X.csv: Contains the molecular marker (Single nucleotide polymorphisms) information for the evaluated genotypes. Each column corresponds to the molecular marker coded as 0, 1 and 2.
- Genotype: The name of evaluated genotypes.
Y.csv: Containts the phenotypic information of genotypes evaluated across environments.
- year: The year which phenotypic data was collected.
- location: The location where phenotypic data was collected.
- environ: The combination of year x location.
- strain: The name of the genotype that was evaluated.
- yield: The grain yield in kg per hectare.
env.cov.csv: Contains the raw environmental covariates data before different strategies for summarization.
- YearFilt: The year in which the weather data were collected.
- ENV: The name of the environment (combination of location × year).
- YEAR: The year in which the weather data were collected.
- MM: The month in which the weather data were collected.
- DD: The day on which the weather data were collected.
- DOY: The day of the year corresponding to the weather data.
- YYYYMMDD: The complete date corresponding to the weather data.
- T2M_MAX: The daily maximum temperature at 2 meters in graus Celsius.
- T2M_MIN: The daily minimum temperature at 2 meters in graus Celsius.
- RH2M: The ratio of actual partial pressure of water vapor to the partial pressure at saturation in percent.
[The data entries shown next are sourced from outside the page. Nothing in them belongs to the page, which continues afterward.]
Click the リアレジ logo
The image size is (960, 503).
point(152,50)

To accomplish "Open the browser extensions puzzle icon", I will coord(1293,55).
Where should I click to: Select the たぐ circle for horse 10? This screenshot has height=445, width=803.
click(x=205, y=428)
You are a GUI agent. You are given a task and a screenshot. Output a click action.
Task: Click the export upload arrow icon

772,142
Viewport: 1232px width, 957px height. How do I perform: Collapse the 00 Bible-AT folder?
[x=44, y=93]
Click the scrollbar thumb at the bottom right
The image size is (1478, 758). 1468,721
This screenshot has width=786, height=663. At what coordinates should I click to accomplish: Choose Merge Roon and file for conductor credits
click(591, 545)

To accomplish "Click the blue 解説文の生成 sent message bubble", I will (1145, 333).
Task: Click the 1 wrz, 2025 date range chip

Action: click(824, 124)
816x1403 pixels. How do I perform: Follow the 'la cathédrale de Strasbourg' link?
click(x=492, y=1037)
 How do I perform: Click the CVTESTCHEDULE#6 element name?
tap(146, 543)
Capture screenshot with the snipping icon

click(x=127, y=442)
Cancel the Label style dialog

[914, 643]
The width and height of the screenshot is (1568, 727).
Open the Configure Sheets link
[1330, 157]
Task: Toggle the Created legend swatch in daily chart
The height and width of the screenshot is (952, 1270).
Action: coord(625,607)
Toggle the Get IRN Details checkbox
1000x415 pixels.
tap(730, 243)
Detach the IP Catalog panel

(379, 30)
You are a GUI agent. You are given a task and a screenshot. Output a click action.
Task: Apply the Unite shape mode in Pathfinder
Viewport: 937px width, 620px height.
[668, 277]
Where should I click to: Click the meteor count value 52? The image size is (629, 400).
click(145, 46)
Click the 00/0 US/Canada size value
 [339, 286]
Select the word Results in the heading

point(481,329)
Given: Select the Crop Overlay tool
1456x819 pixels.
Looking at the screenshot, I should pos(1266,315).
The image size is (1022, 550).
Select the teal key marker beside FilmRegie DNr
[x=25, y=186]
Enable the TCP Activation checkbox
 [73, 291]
- T2M: The average air temperature at 2 meters above the surface of the earth in graus Celsius.
- PRECTOTCORR: The total precipitation at the surface of the earth in water mass in milimeters.
- WS2M: The average of wind speed at 2 meters above the surface of the earth in meters per second.
- QV2M: The ratio of the mass of water vapor to the total mass of air at 2 meters in percent.
pipeline
- 01.extracting_ec_data.R:
R codes for extracting environmental covariates of locations.
- 02.AdjustingW.R:
R codes for adjusting different strategies to summarise the environmental covariates informations.
- 03.DesignMatrices.R:
R codes for building design matrices for fitting genomic selection models.
- 04.1.FittingFullDataModels.R:
R Codes for fitting data with full data for estimating variance components using different models.
- 04.FittingModelsParallel.R:
R codes for conducting cross-validation in parallel for faster running time.
- 05.VC.R:
R codes for extracting variance components from full data models.
- 3.1.AssigningCV.R:
R codes for assigning observations into folds for conducting cross-validation.
- .gitignore: file generated automatically when creating github folder. Not needed for running analyses.
- impact-ec.Rproj: file for openning R project.
Code/software
The materials uploaded in this file can be viewed through the softwares Microsoft Excel and the codes were written using the R Language. The original code can be accessed at: https://github.com/vsagae/impact-ec
Access information
Data was derived from the following sources:
- The dataset is a subset from SoyNAM (Soybean Nested Association Mapping) and was initially loaded using the R package "SoyNAM" (Xavier et al., 2022).